--- Recorded data Enclosed Below ---

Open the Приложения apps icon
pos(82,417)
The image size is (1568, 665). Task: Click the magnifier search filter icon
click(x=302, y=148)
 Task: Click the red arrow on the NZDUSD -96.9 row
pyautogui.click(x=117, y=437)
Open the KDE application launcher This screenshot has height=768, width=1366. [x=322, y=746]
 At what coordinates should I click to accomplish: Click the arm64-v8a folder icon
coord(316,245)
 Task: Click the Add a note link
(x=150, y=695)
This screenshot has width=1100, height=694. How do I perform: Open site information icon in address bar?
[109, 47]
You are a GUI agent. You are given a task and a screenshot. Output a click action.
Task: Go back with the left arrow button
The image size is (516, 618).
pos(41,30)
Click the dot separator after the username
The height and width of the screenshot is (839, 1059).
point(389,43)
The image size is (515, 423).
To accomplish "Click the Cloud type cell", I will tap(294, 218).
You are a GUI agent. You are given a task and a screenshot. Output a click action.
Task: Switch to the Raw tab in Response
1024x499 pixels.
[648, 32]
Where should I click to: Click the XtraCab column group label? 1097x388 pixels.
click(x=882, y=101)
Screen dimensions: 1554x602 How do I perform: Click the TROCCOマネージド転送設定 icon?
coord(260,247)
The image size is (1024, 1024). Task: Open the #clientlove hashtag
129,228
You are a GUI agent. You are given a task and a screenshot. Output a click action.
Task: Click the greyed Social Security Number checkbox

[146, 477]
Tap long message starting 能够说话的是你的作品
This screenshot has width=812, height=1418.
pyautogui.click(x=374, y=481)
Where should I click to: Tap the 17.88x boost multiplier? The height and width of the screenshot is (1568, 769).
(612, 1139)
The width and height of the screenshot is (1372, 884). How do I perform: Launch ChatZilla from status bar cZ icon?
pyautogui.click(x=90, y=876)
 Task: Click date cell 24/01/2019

--- End of Enclosed Recorded data ---

▶ _Exercise prompt_: An exact repeat of the lines from the one containing "The image size is (1024, 1024)." through the final line above, both included, is the whole answer.

▶ _Output of the exercise_:
The image size is (1024, 1024). Task: Open the #clientlove hashtag
129,228
You are a GUI agent. You are given a task and a screenshot. Output a click action.
Task: Click the greyed Social Security Number checkbox

[146, 477]
Tap long message starting 能够说话的是你的作品
This screenshot has width=812, height=1418.
pyautogui.click(x=374, y=481)
Where should I click to: Tap the 17.88x boost multiplier? The height and width of the screenshot is (1568, 769).
(612, 1139)
The width and height of the screenshot is (1372, 884). How do I perform: Launch ChatZilla from status bar cZ icon?
pyautogui.click(x=90, y=876)
 Task: Click date cell 24/01/2019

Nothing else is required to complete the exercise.